To be done - Copy out the lines below word for word, keeping every one of them.

##### Task data

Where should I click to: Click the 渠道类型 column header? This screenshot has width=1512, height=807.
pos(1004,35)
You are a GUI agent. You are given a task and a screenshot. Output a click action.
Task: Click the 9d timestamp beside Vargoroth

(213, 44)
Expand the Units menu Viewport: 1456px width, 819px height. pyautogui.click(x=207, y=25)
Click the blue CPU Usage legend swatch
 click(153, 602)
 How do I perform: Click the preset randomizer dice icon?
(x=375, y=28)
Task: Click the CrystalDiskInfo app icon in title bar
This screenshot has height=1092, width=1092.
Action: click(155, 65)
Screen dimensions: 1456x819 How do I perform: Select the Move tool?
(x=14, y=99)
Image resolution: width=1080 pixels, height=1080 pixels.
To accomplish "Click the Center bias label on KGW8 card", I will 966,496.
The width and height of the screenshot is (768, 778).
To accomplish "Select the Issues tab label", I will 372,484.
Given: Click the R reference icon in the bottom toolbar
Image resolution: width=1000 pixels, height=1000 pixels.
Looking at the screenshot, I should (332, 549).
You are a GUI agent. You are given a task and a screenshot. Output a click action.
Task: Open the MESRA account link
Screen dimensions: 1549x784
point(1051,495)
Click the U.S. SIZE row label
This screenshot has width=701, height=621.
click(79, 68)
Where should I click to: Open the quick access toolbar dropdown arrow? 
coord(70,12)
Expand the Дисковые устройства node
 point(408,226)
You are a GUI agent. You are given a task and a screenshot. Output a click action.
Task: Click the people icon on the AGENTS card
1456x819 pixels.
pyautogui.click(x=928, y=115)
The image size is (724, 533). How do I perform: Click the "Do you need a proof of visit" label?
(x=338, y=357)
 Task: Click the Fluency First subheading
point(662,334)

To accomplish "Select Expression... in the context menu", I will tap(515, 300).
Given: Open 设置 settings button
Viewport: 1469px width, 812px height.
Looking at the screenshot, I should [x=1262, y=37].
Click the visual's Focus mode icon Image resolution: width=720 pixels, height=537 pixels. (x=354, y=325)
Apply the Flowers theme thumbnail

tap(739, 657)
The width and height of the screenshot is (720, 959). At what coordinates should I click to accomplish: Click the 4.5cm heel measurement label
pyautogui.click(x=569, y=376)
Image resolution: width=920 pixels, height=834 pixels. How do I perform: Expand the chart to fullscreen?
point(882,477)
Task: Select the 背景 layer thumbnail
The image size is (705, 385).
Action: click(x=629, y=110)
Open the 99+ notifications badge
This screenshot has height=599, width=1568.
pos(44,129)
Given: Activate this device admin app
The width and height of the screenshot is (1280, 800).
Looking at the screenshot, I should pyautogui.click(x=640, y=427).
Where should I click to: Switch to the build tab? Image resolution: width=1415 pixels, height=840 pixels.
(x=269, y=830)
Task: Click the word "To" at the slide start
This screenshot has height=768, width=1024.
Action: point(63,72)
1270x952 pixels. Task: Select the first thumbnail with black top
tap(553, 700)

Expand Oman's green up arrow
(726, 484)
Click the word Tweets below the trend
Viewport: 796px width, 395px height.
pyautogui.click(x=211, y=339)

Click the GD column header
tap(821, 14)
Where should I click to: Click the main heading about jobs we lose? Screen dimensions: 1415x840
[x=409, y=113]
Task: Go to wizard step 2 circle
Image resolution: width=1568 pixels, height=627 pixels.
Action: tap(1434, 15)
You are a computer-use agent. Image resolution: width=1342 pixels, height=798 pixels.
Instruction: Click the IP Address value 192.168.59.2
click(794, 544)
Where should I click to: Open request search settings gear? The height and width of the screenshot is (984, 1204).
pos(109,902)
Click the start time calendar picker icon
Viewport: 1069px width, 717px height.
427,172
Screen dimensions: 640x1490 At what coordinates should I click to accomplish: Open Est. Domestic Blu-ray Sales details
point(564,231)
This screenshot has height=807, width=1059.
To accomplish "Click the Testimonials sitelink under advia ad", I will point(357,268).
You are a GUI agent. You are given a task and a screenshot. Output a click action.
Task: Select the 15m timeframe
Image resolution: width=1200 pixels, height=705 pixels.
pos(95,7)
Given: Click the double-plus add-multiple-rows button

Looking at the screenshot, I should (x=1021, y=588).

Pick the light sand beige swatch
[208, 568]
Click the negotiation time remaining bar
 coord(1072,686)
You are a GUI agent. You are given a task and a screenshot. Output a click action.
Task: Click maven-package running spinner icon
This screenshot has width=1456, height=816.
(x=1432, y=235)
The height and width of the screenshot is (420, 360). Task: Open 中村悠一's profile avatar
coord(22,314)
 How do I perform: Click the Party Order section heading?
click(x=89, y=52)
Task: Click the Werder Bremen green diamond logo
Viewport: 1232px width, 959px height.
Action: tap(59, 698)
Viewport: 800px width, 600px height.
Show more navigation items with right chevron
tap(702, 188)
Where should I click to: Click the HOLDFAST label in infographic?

##########

Solution to this exercise -
Where should I click to: Click the 渠道类型 column header? This screenshot has width=1512, height=807.
pos(1004,35)
You are a GUI agent. You are given a task and a screenshot. Output a click action.
Task: Click the 9d timestamp beside Vargoroth

(213, 44)
Expand the Units menu Viewport: 1456px width, 819px height. pyautogui.click(x=207, y=25)
Click the blue CPU Usage legend swatch
 click(153, 602)
 How do I perform: Click the preset randomizer dice icon?
(x=375, y=28)
Task: Click the CrystalDiskInfo app icon in title bar
This screenshot has height=1092, width=1092.
Action: click(155, 65)
Screen dimensions: 1456x819 How do I perform: Select the Move tool?
(x=14, y=99)
Image resolution: width=1080 pixels, height=1080 pixels.
To accomplish "Click the Center bias label on KGW8 card", I will 966,496.
The width and height of the screenshot is (768, 778).
To accomplish "Select the Issues tab label", I will 372,484.
Given: Click the R reference icon in the bottom toolbar
Image resolution: width=1000 pixels, height=1000 pixels.
Looking at the screenshot, I should (332, 549).
You are a GUI agent. You are given a task and a screenshot. Output a click action.
Task: Open the MESRA account link
Screen dimensions: 1549x784
point(1051,495)
Click the U.S. SIZE row label
This screenshot has width=701, height=621.
click(79, 68)
Where should I click to: Open the quick access toolbar dropdown arrow? 
coord(70,12)
Expand the Дисковые устройства node
 point(408,226)
You are a GUI agent. You are given a task and a screenshot. Output a click action.
Task: Click the people icon on the AGENTS card
1456x819 pixels.
pyautogui.click(x=928, y=115)
The image size is (724, 533). How do I perform: Click the "Do you need a proof of visit" label?
(x=338, y=357)
 Task: Click the Fluency First subheading
point(662,334)

To accomplish "Select Expression... in the context menu", I will tap(515, 300).
Given: Open 设置 settings button
Viewport: 1469px width, 812px height.
Looking at the screenshot, I should [x=1262, y=37].
Click the visual's Focus mode icon Image resolution: width=720 pixels, height=537 pixels. (x=354, y=325)
Apply the Flowers theme thumbnail

tap(739, 657)
The width and height of the screenshot is (720, 959). At what coordinates should I click to accomplish: Click the 4.5cm heel measurement label
pyautogui.click(x=569, y=376)
Image resolution: width=920 pixels, height=834 pixels. How do I perform: Expand the chart to fullscreen?
point(882,477)
Task: Select the 背景 layer thumbnail
The image size is (705, 385).
Action: click(x=629, y=110)
Open the 99+ notifications badge
This screenshot has height=599, width=1568.
pos(44,129)
Given: Activate this device admin app
The width and height of the screenshot is (1280, 800).
Looking at the screenshot, I should pyautogui.click(x=640, y=427).
Where should I click to: Switch to the build tab? Image resolution: width=1415 pixels, height=840 pixels.
(x=269, y=830)
Task: Click the word "To" at the slide start
This screenshot has height=768, width=1024.
Action: point(63,72)
1270x952 pixels. Task: Select the first thumbnail with black top
tap(553, 700)

Expand Oman's green up arrow
(726, 484)
Click the word Tweets below the trend
Viewport: 796px width, 395px height.
pyautogui.click(x=211, y=339)

Click the GD column header
tap(821, 14)
Where should I click to: Click the main heading about jobs we lose? Screen dimensions: 1415x840
[x=409, y=113]
Task: Go to wizard step 2 circle
Image resolution: width=1568 pixels, height=627 pixels.
Action: tap(1434, 15)
You are a computer-use agent. Image resolution: width=1342 pixels, height=798 pixels.
Instruction: Click the IP Address value 192.168.59.2
click(794, 544)
Where should I click to: Open request search settings gear? The height and width of the screenshot is (984, 1204).
pos(109,902)
Click the start time calendar picker icon
Viewport: 1069px width, 717px height.
427,172
Screen dimensions: 640x1490 At what coordinates should I click to accomplish: Open Est. Domestic Blu-ray Sales details
point(564,231)
This screenshot has height=807, width=1059.
To accomplish "Click the Testimonials sitelink under advia ad", I will point(357,268).
You are a GUI agent. You are given a task and a screenshot. Output a click action.
Task: Select the 15m timeframe
Image resolution: width=1200 pixels, height=705 pixels.
pos(95,7)
Given: Click the double-plus add-multiple-rows button

Looking at the screenshot, I should (x=1021, y=588).

Pick the light sand beige swatch
[208, 568]
Click the negotiation time remaining bar
 coord(1072,686)
You are a GUI agent. You are given a task and a screenshot. Output a click action.
Task: Click maven-package running spinner icon
This screenshot has width=1456, height=816.
(x=1432, y=235)
The height and width of the screenshot is (420, 360). Task: Open 中村悠一's profile avatar
coord(22,314)
 How do I perform: Click the Party Order section heading?
click(x=89, y=52)
Task: Click the Werder Bremen green diamond logo
Viewport: 1232px width, 959px height.
Action: tap(59, 698)
Viewport: 800px width, 600px height.
Show more navigation items with right chevron
tap(702, 188)
Where should I click to: Click the HOLDFAST label in infographic?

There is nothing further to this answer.